The tortured artist stereotype
Edvard Munch said, “art comes from joy and pain.” And then he added, “but mostly from pain.” The myth of the tortured artist, which has a long and distinguished history, who feels more deeply, struggles with depression, addiction, and alienation puts the artist “over there” away from “us,” either on a pedestal or in the gutter. But that posture overlooks one very important reality: the artist is exactly like us. Most of our work comes from pain. We struggle with precisely the same existential problems and insecurities as Edvard Munch, we possess the same self-doubt, insecurities, and struggle with failure.
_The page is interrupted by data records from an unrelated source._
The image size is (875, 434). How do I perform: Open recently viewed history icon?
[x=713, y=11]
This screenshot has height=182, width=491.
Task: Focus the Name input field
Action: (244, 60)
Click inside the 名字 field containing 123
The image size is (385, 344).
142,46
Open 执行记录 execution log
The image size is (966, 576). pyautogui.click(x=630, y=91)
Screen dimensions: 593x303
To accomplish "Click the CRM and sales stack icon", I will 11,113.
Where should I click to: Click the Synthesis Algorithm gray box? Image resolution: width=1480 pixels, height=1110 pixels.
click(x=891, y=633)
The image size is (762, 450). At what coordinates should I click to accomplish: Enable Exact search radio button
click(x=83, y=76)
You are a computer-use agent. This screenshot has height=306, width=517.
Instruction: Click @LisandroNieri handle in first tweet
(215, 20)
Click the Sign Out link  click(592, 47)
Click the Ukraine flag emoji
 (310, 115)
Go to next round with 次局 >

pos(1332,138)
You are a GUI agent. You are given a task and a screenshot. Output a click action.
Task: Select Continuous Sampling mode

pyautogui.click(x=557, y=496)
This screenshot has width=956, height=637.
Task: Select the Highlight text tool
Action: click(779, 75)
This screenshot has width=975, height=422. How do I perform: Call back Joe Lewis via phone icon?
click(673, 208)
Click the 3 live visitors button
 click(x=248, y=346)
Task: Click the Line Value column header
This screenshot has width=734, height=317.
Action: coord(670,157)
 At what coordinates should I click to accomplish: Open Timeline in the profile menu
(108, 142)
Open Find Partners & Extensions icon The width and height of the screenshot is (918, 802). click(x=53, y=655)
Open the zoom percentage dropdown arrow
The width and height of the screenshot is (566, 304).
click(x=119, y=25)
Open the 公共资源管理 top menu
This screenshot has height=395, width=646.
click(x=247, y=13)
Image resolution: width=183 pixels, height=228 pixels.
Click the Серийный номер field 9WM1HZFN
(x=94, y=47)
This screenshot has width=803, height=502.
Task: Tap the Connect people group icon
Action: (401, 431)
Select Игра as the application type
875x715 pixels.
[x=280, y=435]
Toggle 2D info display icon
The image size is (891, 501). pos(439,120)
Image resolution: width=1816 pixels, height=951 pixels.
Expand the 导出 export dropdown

Yet our vocational conversations usually prevent such admission and the important and necessary reflection that could follow.
Vocation is more than a paycheck
The discussion of vocation inside the evangelical community and beyond often limits itself to career choice and placement. Yet, for Martin Luther, vocation was much more comprehensive. It was the result of reflection on the social implications of the doctrine of justification, forming how we respond to the faith that the Word has created that enables us to love our neighbor. Vocation underwrites all of our social roles, not just the one at the office. From the beginning, art students must recognize that their calling as artists consists of more than a pursuit of a comfortable living to support a family and acquire stuff. Moreover, most art students come to understand that they will not make a living selling their work. This is the case for nearly all artists, even those who are “successful.” Many must supplement their income creatively through teaching, real estate, or other endeavors that offer the financial stability to pursue their vocations as artists without the pressure of selling their work.
The artist’s studio as a vocational lab
The conversation in the evangelical community about vocation is important not merely for the church but for the larger culture. And the vocational implications of artistic practice are crucial for expanding its reach. The history of art, especially modern art, offers an important means by which art can contribute to this conversation, opening up new space to reflect on the Word that establishes the work of our hands (Ps. 90.17)—and the importance of failure, suffering, and doubt in this work.